Главная > История искусства > Воспоминания Аполлона Мокрицкого > Венецианов в оценке бывшего ученика. Абрам Эфрос.
Поиск на сайте   |  Карта сайта
  • .


Венецианов в оценке бывшего ученика

Абрам Эфрос.

Аполлон Мокрицкий написал свое «Воспоминание» в 1857 году, в десятилетнюю годовщину смерти Венецианова. Даже если он не думал о юбилейной дате (ничто в его статье не говорит об этом), он принял позу человека, подводящего итоги отжившему явлению. Он поставил себе задачею вынести приговор искусству группы живописцев, среди которых старший был его учителем, а младшие — товарищами. Он успел в этом. Он носил звание академика и в жизни был почтенным и удачливым человеком. Его суждения имели авторитет не только профессионала, удостоенного художественных отличий, но и лица, самым прямым образом связанного с теми, о ком он говорил. Его несколько страниц, напечатанных руководящим журналом, «Отечественными записками», получили определяющий характер. В течение полу столетия, с 40-х по 90-е годы, это— единственный художественно-критический документ, который может считаться выразителем отношения второй половины XIX века к Венецианову и его школе. Только в 1890-х годах, когда основатели «Мира искусства» начали свой двойной поход — против передвижничества и против академизма, — формула Мокрицкого была снята. Венецианов получил иной облик. Porte-parole наступавшего поколения, молодой Александр Бенуа,— в памфлете, который был провозглашен новой историей русской живописи и имел вид приложения к переводу известной истории живописи XIX века Рихарда Мутера, заново «открыл» (он сам позднее поставил это слово в кавычки) художника и был настолько поражен «его обособленностью, что... невольно преувеличил его значение и произвел его в какого-то русского Миллэ». Начало XX века, вплоть до текущих лет, мало что изменило в этом: оно убрало несколько восклицательных знаков и гипербол, отражавших восторги открывателя, и прибавило несколько доказательств и фактов, закреплявших историческое значение Венецианова. В сущности, расхождений с поздним Бенуа, смягчившим свою юношескую апологию, у современности нет Нового взгляда на Венецианова и его школу не сформулировано.

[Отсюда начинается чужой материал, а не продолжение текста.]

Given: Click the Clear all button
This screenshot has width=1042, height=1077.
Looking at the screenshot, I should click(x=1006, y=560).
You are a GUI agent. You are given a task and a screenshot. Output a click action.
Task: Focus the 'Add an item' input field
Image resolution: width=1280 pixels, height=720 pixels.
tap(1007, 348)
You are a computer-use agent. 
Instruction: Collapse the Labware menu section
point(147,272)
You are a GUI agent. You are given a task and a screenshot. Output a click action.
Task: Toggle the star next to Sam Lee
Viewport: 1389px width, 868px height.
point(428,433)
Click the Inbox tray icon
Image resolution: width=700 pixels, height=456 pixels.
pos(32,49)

Высказывания Мокрицкого отделены от этих суждений полярностью. Даже к 1830-м годам у 1930-х больше близости, нежели к середине столетия. Будь у Мокрицкого отрицание Венецианова, оно показалось бы естественнее и понятнее, нежели его род оценки. Образ отвергнутого художника говорил бы о борьбе живых сил искусства. Но Мокрицкий занял иную позицию. Его «Воспоминание» меньше всего имеет вид нападения на руководителя враждебного течения. Наоборот, оно как будто ласково и признательно. Это — похвальное слово, воздаяние за заслуги. Оно отводит Венецианову теплое место на русском Парнасе. Более того, оно признает за художником все те отличительные признаки, которые у него отмечали современники. Оно как будто преемственно, объективно и исторично. Однако, это — только видимость. По существу «Воспоминание» есть акт отрицания. Приветливая, почти задушевная словесная вязь Мокрицкого начинает для внимательного читателя казаться сначала двусмысленной и затем негативной. Она хвалит Венецианова, но ее похвала в сущности уничижительна. Так столичный епископ, заехавший в глушь еще не вовсе забытых родных мест, произносит речь в честь какого-то местного святого.

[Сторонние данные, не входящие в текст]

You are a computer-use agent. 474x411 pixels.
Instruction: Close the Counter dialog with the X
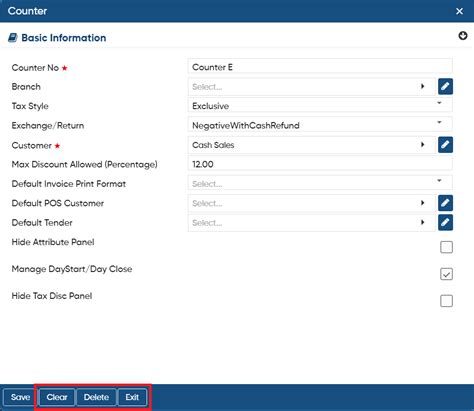pyautogui.click(x=459, y=11)
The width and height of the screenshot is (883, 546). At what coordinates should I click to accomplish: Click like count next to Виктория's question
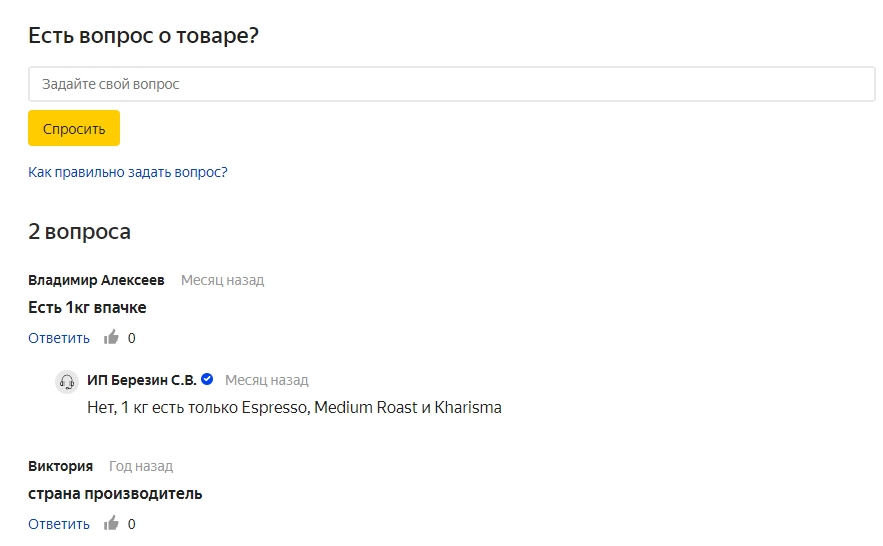131,525
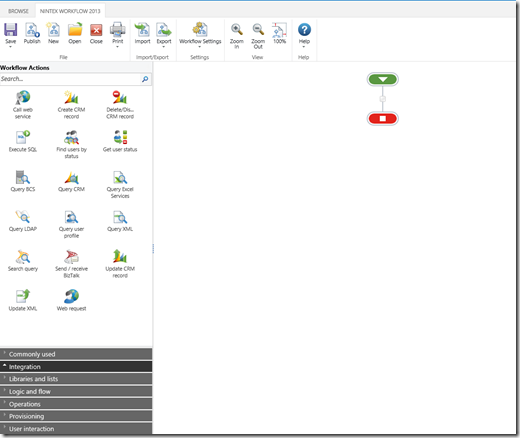Image resolution: width=520 pixels, height=438 pixels.
Task: Click the Zoom In icon
Action: [237, 30]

Это соответствует положению самого автора. Мокрицкий — брюлловец, изменивший венециановской семье. Но он не чувствует себя ренегатом. Ренегат — это искательный одиночка, соблазненный личными выгодами. Мокрицкий же сделал то, что сделали все, когда «Последний день Помпеи» ввел Карла Брюллова триумфатором в русское искусство. Мокрицкий — часть множества, приявшего свет истины в обновленном академизме. Он видит себя на более высокой и достойной ступени художественной сферы, нежели в те времена, когда, говоря по-пушкински, «он беден был и мал», и вослед первому учителю, рядом с первыми сверстниками, живописал с «бесхитростным воззрением на природу», как определил он это на одной из страниц «Воспоминания». Для него венециановские годы — всего только школьная пора, обучавшая первым шагам в искусстве. Тот, кто сумел подняться над нею, тот вышел на большой путь; тот же, кто остановился в границах венециановской выучки и задач, тот устранен из развития отечественной живописи и лишен будущего.

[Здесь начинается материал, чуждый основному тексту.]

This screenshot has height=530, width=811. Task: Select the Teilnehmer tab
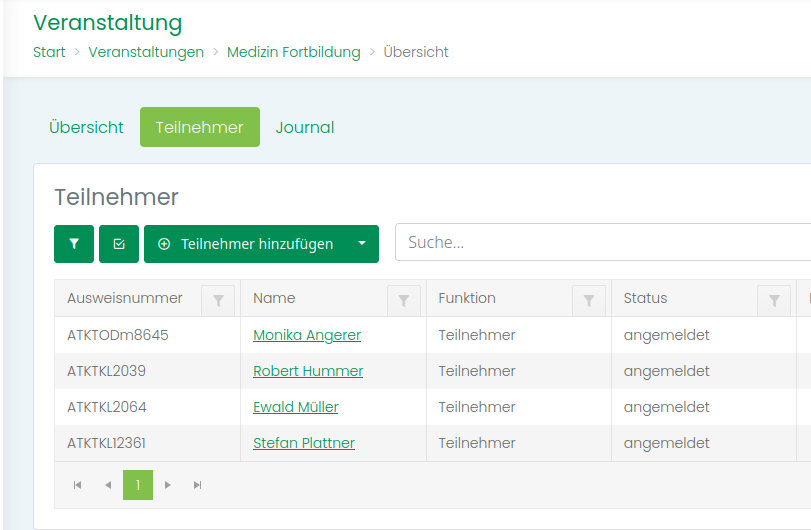tap(199, 127)
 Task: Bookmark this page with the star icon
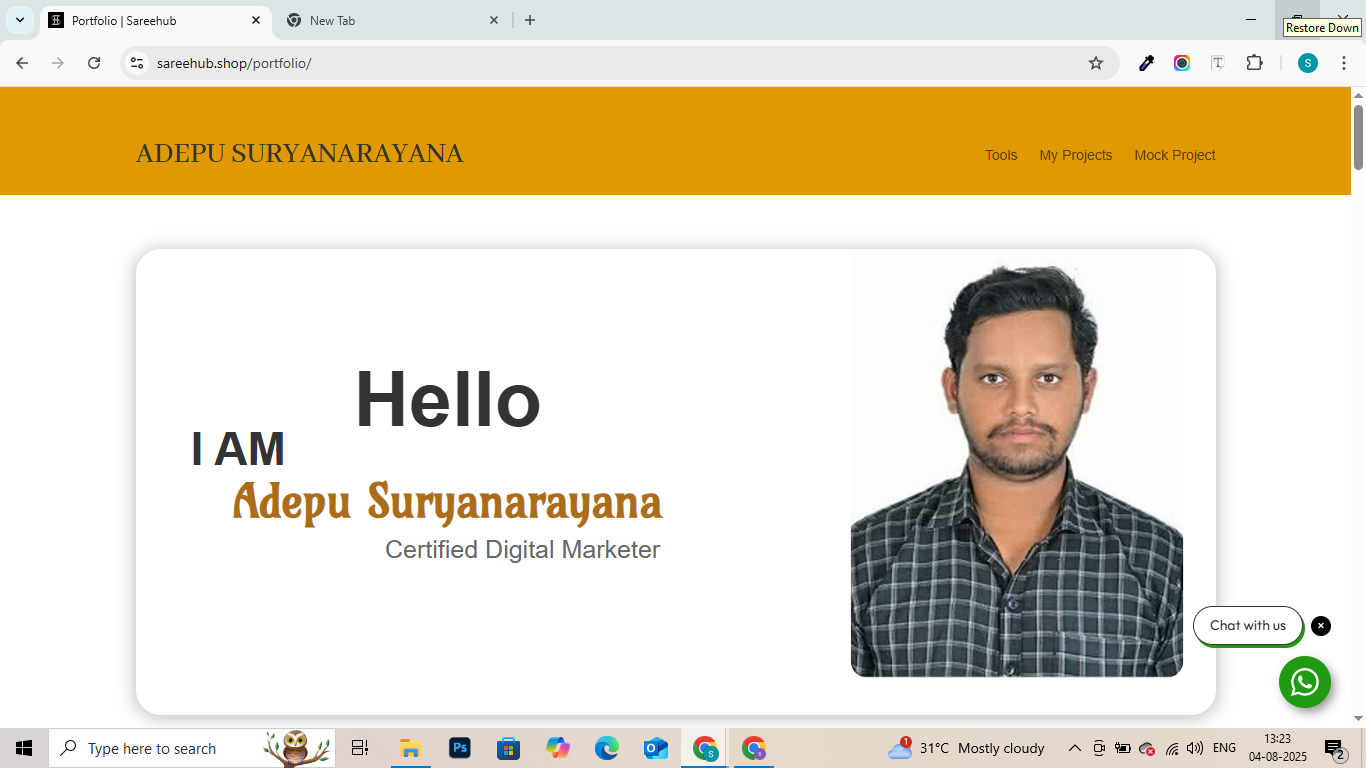point(1096,63)
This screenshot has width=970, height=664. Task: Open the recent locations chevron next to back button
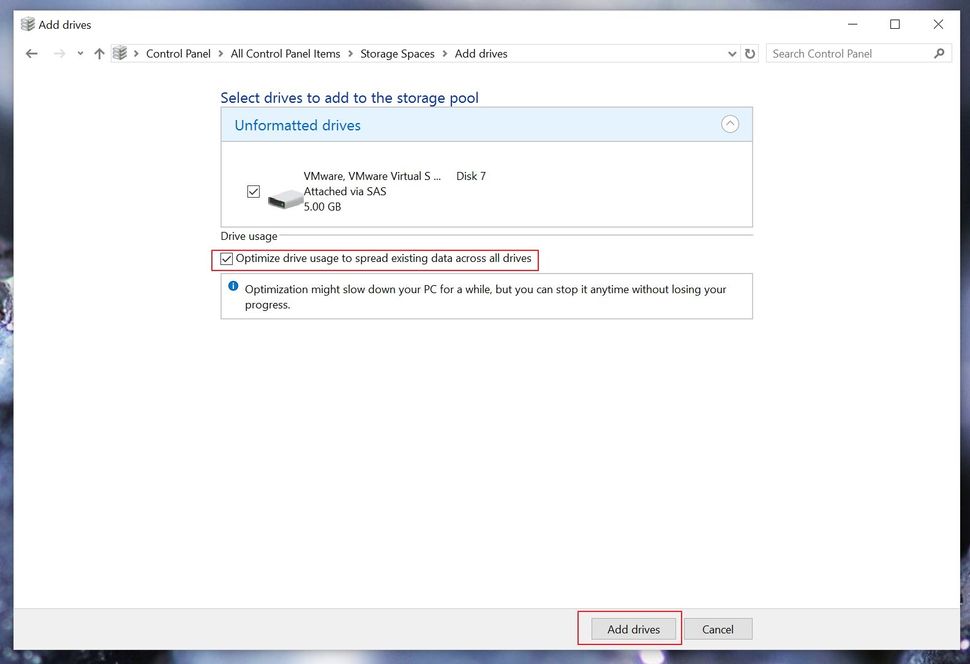tap(78, 53)
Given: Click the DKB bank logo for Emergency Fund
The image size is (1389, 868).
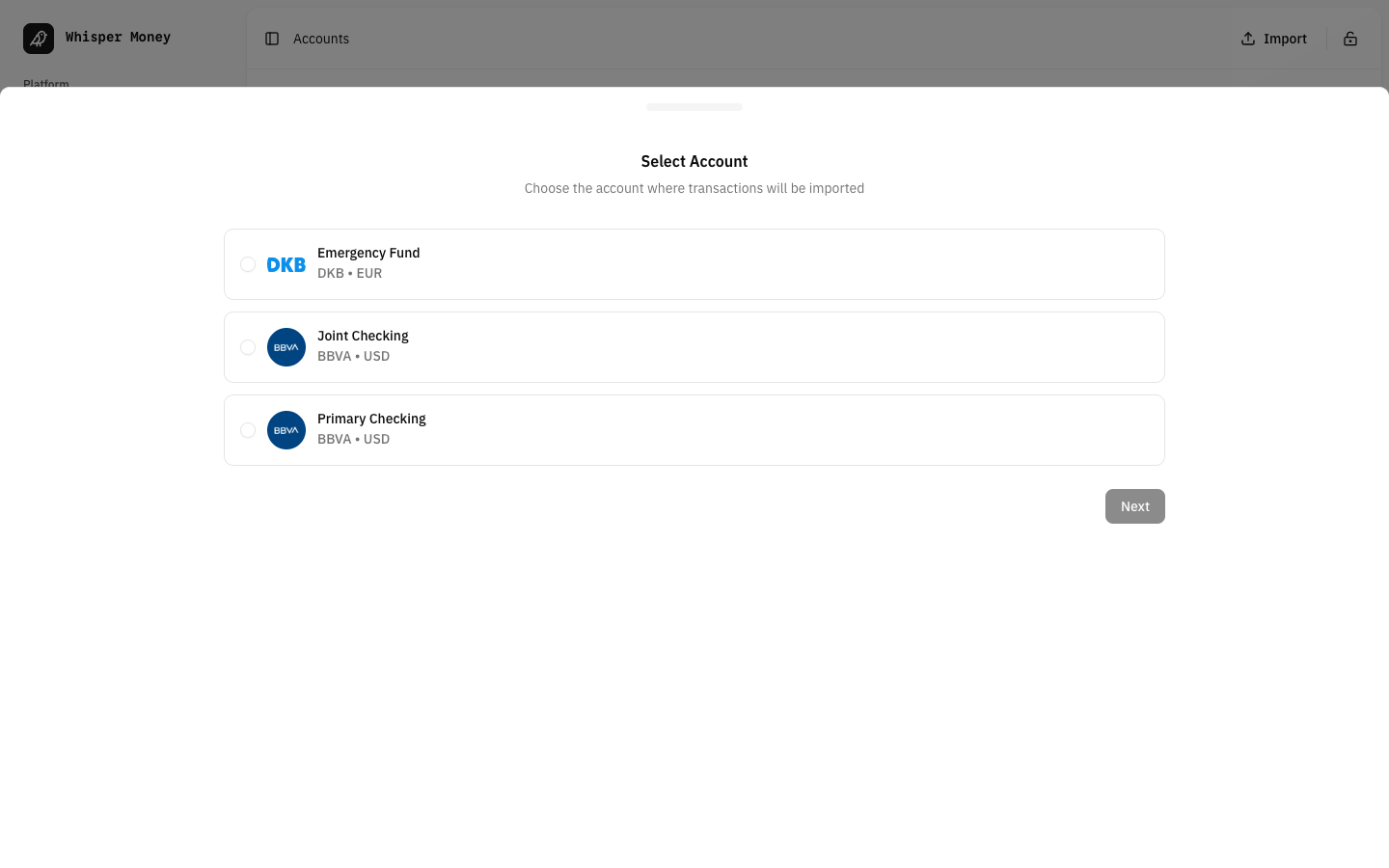Looking at the screenshot, I should pyautogui.click(x=286, y=264).
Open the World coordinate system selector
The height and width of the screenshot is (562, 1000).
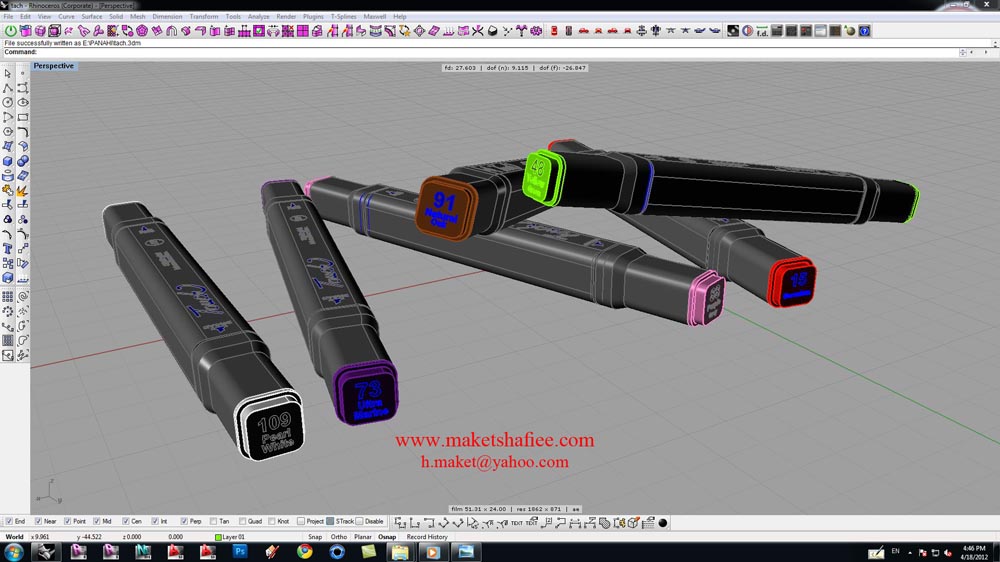(15, 537)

Венецианов — преподаватель, а не вождь; его пути — педагогика, а не движение. Он — не столько самостоятельная историческая фигура, сколько часть биографии Мокрицкого и ему подобных. Он менее — «отец русского жанра», чем первый учитель разных успевших или неуспевших молодых художников. Он обладает самыми расчудесными качествами, нужными такого рода педагогу: он — открыватель талантов, бедных — покровитель, обездоленных — заступник, ему же честь, честь! Если он и создает при этом группу первых русских перспективистов, жанристов, бытоизобразителей, — это явление вторичное, а не основное. Это — итог наилучшей методы обучения начинающих, а не создания нового и принципиального движения искусства. Мокрицкий так и строит развитие своей темы. Он начинает анализ вопросом: «Отчего портится зрение ученика: от сильного ли света в классе, или от яркости красок? — Нет, отвечать на этот вопрос мы можем, только определив достоинства Венецианова». И вот обнаруживается, что если следовать «методе и принципам» Венецианова и изобретать, не мудрствуя, то самое, что видишь вокруг себя в каждодневной жизни, тогда «каждый начинающий писать красками может с небольшим пособием учителя сделать приятную картину... Это — перспективный род живописи, имеющий предметом как изображение строений под открытым небом, так и внутренности домов, церквей, дворцов и пр., даже внутренность подвалов, чердаков». Если эта педагогическая метода приняла характер исторического явления, то потому, что «эти внутренности, называемые les interieurs, до Венецианова мало у нас писались... Я У нас, на Руси, он первый подсмотрел в натуре это волшебство («... естественность предметов и правдоподобие до обмана!..») и, найдя ключ к тайне искусства передал его в своих произведениях и сообщил своим ученикам». Даже в этой похвале Мокрицкий делит Венецианова надвое и берет лишь одну его половину. Изобразителя крестьян, первого русского жанриста, он прячет за воспроизводителем световых и перспективных эффектов. Да и как мог он вести свою линию иначе? Иначе стала бы расползаться и таять вся его концепция. Ему было достаточно для правдоподобия мимоходом упомянуть о нескольких крестьянских сюжетах Венецианова, но он утопил их в рассуждениях о красоте русского народного костюма, чтобы уже безоговорочно перейти к построению основного тезиса.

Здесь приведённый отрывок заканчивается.